Written by Joel Salmon, Senior Public Affairs Adviser at ADS
The context
The Prime Minister has unveiled a major review of the UK’s security, defence, development and foreign policy named, for short, the Integrated Review. Covering a wide range of policy areas, it is planned to be the widest ranging government review of the UK’s place in the world since the end of the Cold War.
It comes at a time of significant political, geopolitical and technological change and as the UK looks to reconfigure its longstanding supranational memberships and create new international relationships. The Integrated Review offers the UK government a major opportunity to provide clarity, guidance and direction on some of the biggest issues facing our industries and set a course for increasing the UK’s strategic global influence.
The scope
The Integrated Review is likely to identify the UK’s core interests and set a vision about how to protect and enhance them through its approach to foreign policy. Those underlying calculations will be driven by its threat perceptions, and therefore dictate what capabilities are needed to face these threats. These capability decisions will also be driven by the more immediate concerns of Government, spending restrictions and force structure. The Integrated Review will undoubtably be a complex weave of national political and economic drivers and international geopolitical drivers.

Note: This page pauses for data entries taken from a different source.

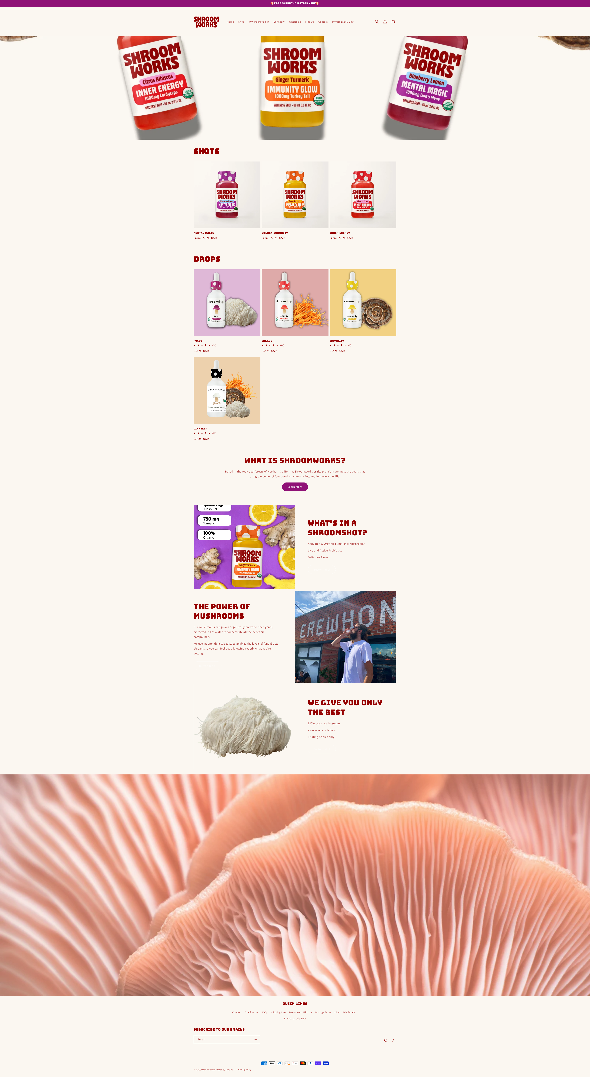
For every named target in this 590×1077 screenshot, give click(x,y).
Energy (267, 340)
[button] (377, 22)
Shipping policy (243, 1069)
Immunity (337, 340)
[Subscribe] (256, 1039)
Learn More (295, 486)
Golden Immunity (275, 232)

In this, it is broader than the previous five-yearly Strategic Defence and Security Reviews which focused more specifically on defence expenditure and how the UK could meet threats within its means. The review will take place on the same timescale of the Treasury’s Comprehensive Spending Review, which is expected to report in the Autumn. This means that it will be directly influenced by the Government’s long term fiscal strategy, although the Prime Minister has said that the review will look beyond this.
What does this mean for UK industry?
ADS is keen to understand how the Integrated Review will incorporate long term international engagement and export factors. Alongside the directly engaged departments (the Foreign Office, Ministry of Defence, Department for International Development, the Treasury and the Department for Business, Energy and Industrial Strategy) it is important that the Department for International Trade is engaged as a key stakeholder. Defence and security exports will continue to be an influential contributor to the national economy, as well as being a useful diplomatic and strategic engagement mechanism.
Procurement by the defence and security services will be a core area of scrutiny. The views of the Prime Minister’s Chief Adviser Dominic Cummings on procurement are well known, as he has previously been critical of how the Ministry of Defence spends and manages large projects.
However, the review will likely build on the work already being undertaken by industry and Government on developing a more proactive industrial strategy in the defence and security sectors. ADS is playing a major role in these ongoing discussions, ensuring that the voice of industry is heard across Government.